# Supplied records

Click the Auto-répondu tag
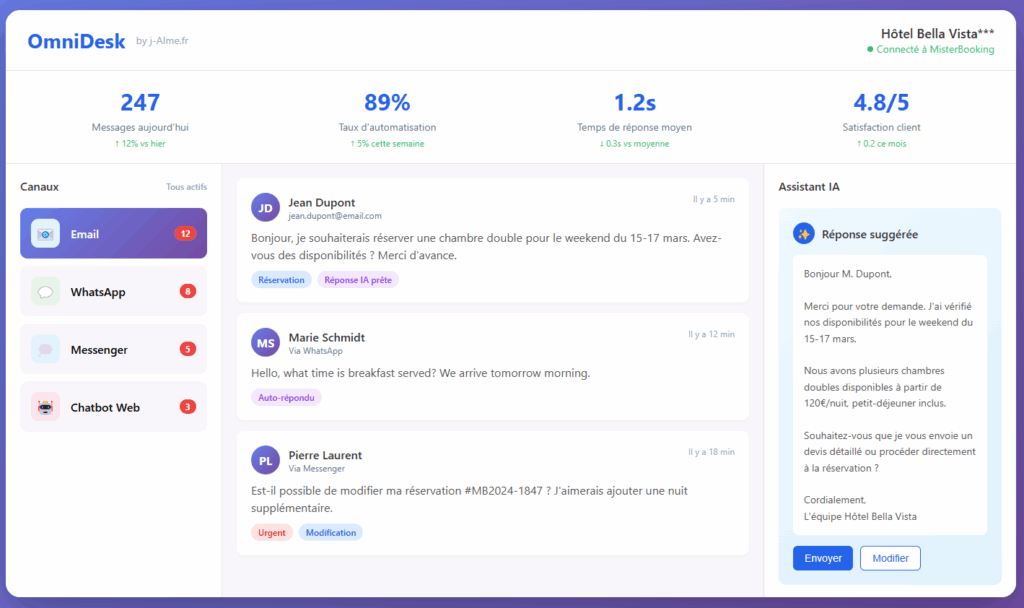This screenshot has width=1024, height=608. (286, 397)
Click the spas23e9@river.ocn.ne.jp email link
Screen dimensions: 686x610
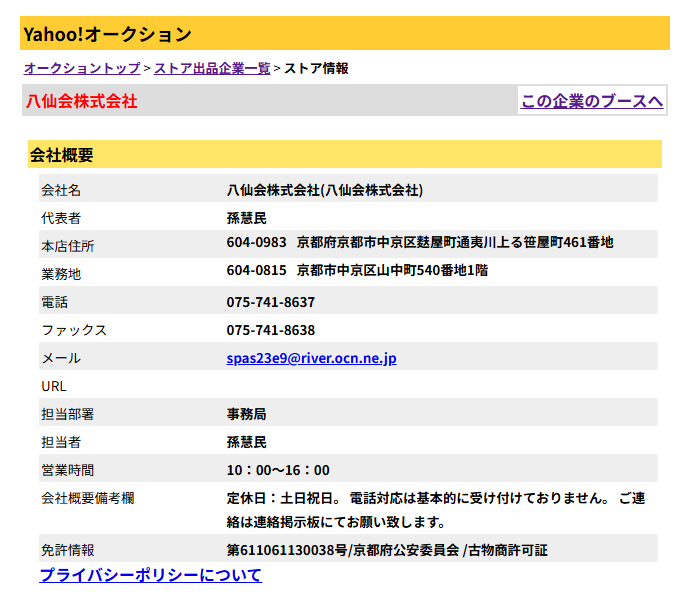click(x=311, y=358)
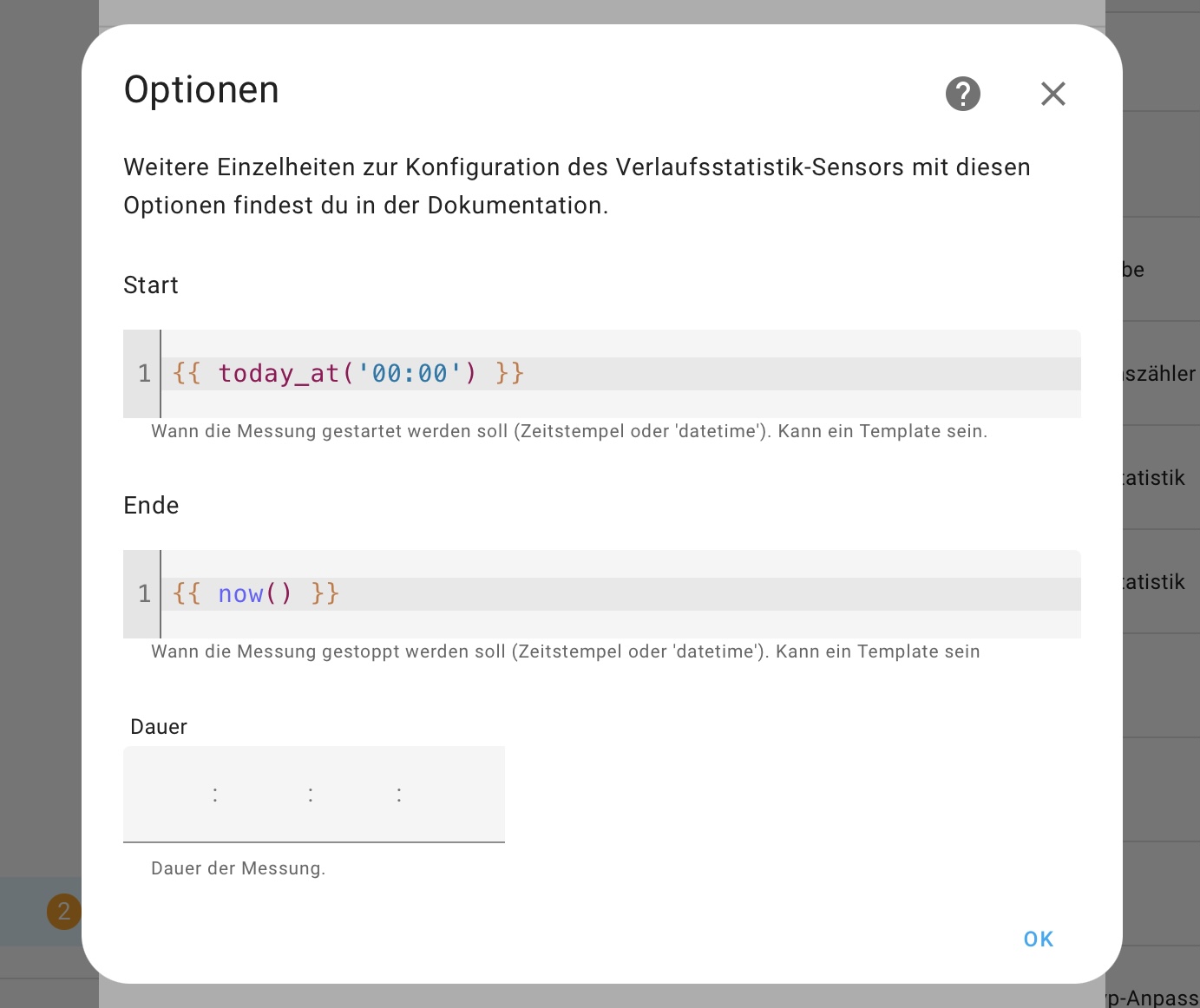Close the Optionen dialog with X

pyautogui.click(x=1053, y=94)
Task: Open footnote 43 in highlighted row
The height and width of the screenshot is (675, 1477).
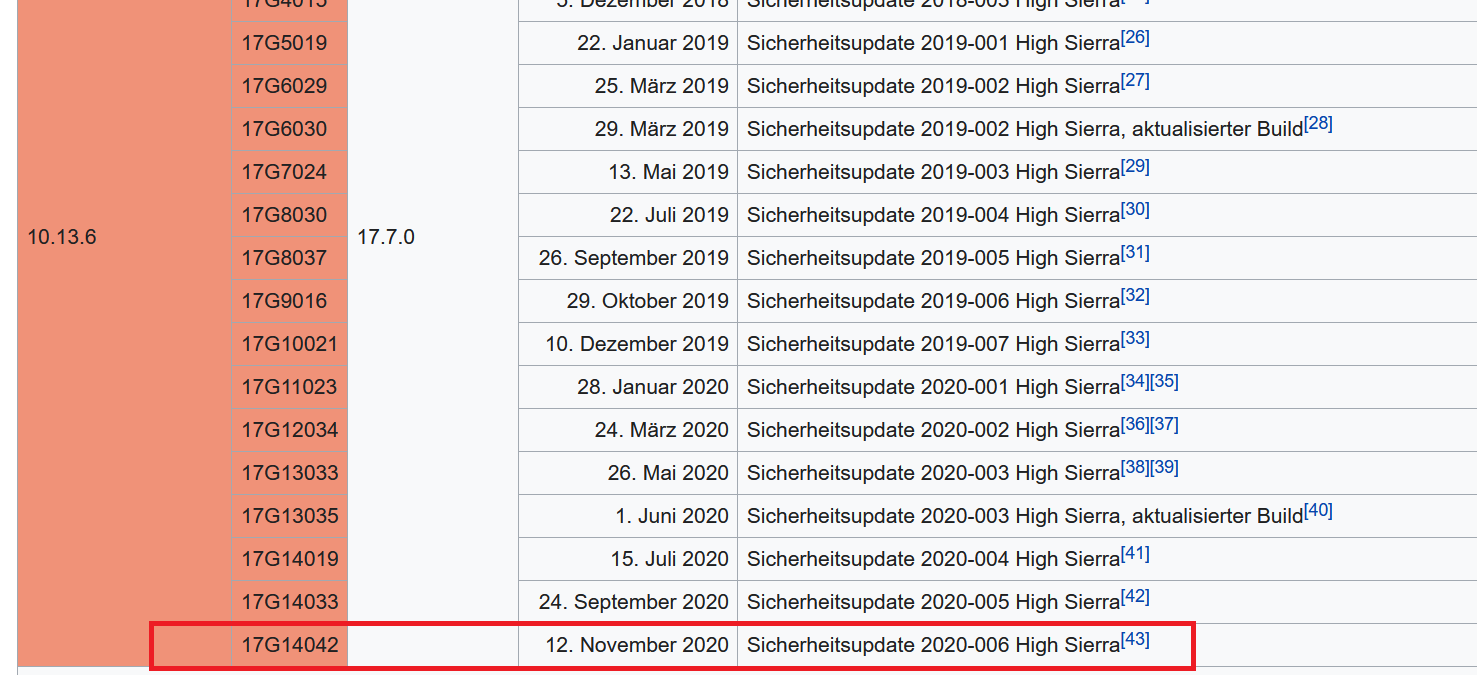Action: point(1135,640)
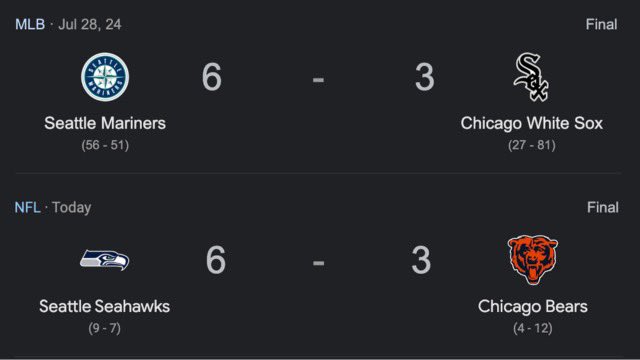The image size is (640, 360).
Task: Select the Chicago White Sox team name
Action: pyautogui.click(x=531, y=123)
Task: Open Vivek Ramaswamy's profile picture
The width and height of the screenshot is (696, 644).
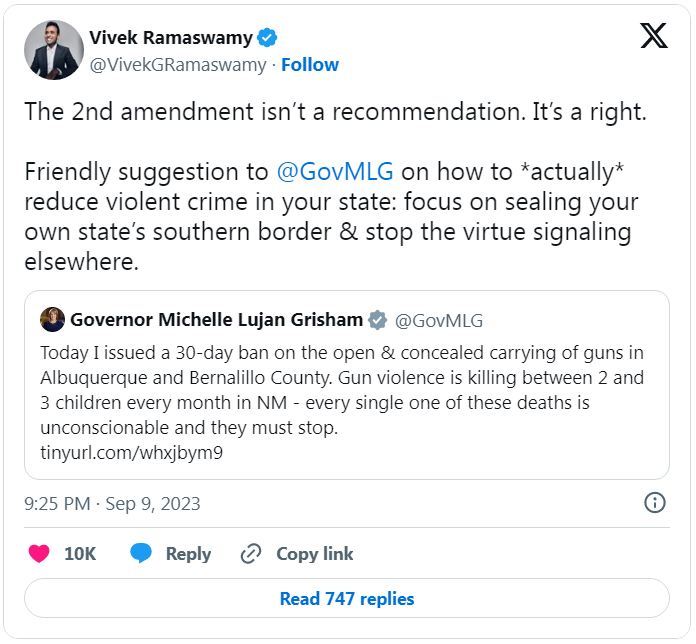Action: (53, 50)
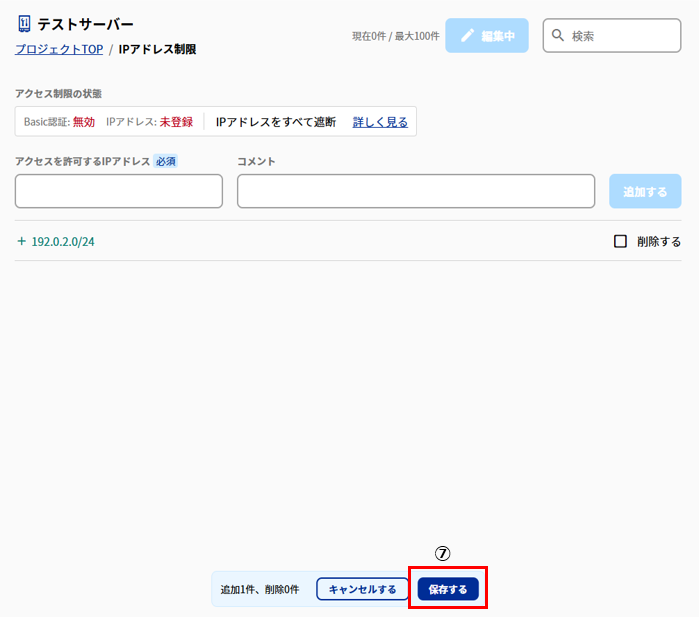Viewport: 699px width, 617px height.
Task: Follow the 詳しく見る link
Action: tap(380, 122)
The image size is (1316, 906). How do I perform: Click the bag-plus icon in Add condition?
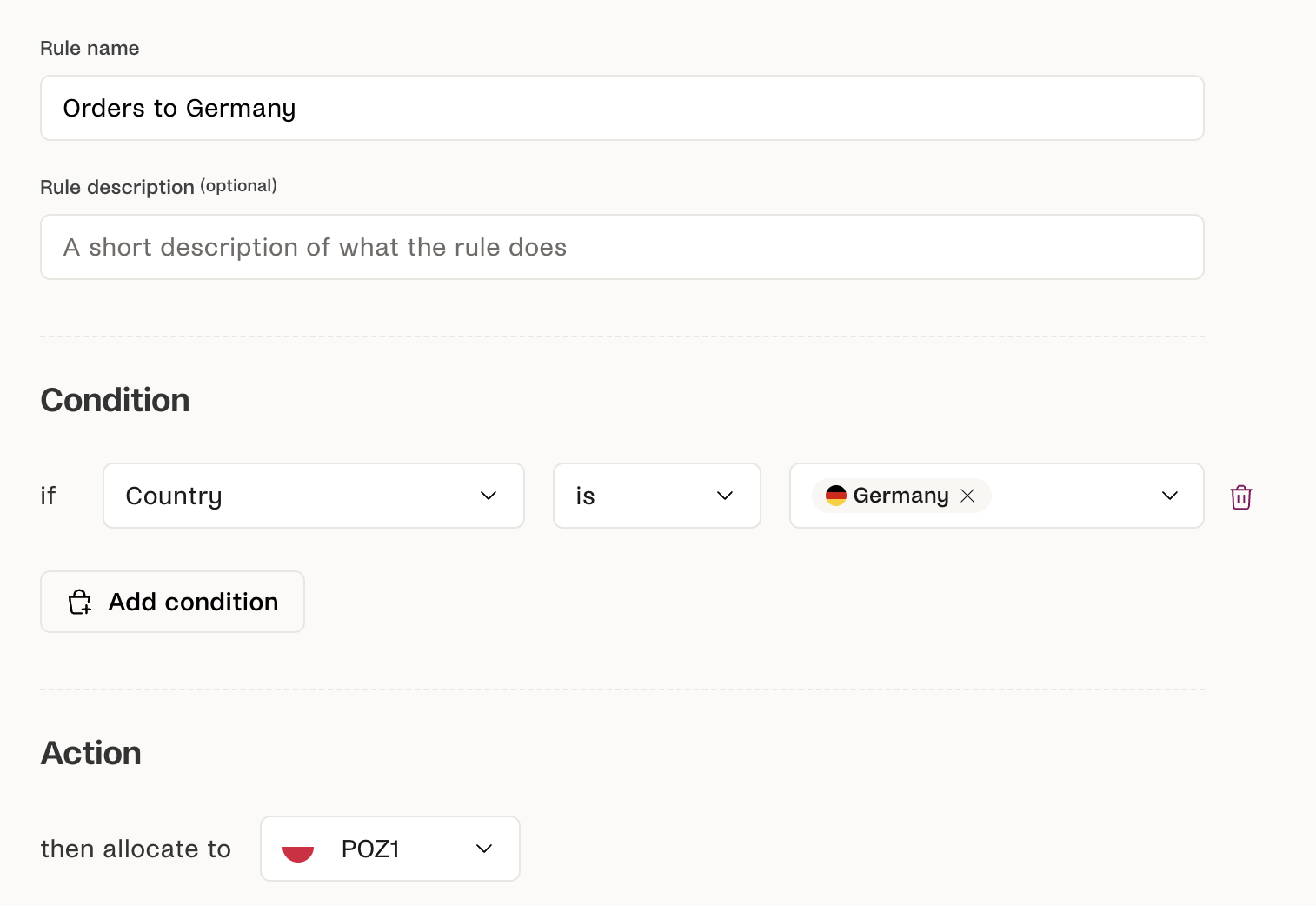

# What the exercise asks
Could you retype all the entries exactly, skipping the pictures?

# Answer to the problem
Click the Auto-répondu tag
This screenshot has width=1024, height=608. (286, 397)
Click the spas23e9@river.ocn.ne.jp email link
Screen dimensions: 686x610
click(x=311, y=358)
Close the Optionen dialog with X

pyautogui.click(x=1053, y=94)
Task: Open footnote 43 in highlighted row
The height and width of the screenshot is (675, 1477).
Action: point(1135,640)
The image size is (640, 360).
Task: Select the Chicago White Sox team name
Action: pyautogui.click(x=531, y=123)
Task: Open Vivek Ramaswamy's profile picture
The width and height of the screenshot is (696, 644).
Action: (53, 50)
Viewport: 699px width, 617px height.
Task: Follow the 詳しく見る link
Action: tap(380, 122)
The image size is (1316, 906). How do I perform: Click the bag-plus icon in Add condition?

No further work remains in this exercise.